> Problem to solve
Some lines in the listing below may include the string "agent". How many are there? Give only the number.

────────────────────

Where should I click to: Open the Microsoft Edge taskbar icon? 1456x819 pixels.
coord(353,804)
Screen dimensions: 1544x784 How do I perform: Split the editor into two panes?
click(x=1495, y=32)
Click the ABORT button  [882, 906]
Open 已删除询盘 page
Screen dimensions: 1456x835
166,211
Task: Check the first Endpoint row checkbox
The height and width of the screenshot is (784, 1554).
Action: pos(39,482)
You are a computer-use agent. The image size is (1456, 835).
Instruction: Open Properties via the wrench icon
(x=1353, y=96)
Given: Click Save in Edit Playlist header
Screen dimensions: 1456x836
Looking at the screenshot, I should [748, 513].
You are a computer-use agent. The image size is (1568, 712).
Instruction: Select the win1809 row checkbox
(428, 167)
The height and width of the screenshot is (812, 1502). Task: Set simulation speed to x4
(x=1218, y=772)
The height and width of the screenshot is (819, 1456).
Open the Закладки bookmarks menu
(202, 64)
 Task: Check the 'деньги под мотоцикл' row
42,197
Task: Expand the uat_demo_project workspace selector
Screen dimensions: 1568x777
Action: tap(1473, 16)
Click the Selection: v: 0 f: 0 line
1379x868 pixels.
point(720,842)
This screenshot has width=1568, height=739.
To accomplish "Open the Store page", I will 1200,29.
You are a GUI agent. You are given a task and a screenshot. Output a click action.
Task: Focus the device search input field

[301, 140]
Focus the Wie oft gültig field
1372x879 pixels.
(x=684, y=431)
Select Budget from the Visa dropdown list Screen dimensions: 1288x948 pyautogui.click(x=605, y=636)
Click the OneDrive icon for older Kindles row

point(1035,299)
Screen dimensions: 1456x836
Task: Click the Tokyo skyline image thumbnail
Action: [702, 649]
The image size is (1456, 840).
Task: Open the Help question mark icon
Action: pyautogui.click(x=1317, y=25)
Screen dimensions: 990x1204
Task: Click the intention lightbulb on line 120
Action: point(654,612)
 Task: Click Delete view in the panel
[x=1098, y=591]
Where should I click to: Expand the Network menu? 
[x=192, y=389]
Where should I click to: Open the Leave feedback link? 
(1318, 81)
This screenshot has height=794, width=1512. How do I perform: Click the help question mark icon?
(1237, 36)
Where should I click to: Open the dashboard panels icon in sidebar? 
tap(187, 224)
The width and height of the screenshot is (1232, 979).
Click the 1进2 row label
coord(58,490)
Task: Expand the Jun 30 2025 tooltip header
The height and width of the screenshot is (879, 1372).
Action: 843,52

────────────────────

> Output
3